- [What is being asked]:
For this task, copy the data that follows exactly, keeping every character.

Stored items from a collection
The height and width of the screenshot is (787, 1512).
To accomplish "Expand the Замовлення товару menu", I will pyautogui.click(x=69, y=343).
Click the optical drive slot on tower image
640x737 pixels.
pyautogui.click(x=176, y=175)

- [Task answer]:
The height and width of the screenshot is (787, 1512).
To accomplish "Expand the Замовлення товару menu", I will pyautogui.click(x=69, y=343).
Click the optical drive slot on tower image
640x737 pixels.
pyautogui.click(x=176, y=175)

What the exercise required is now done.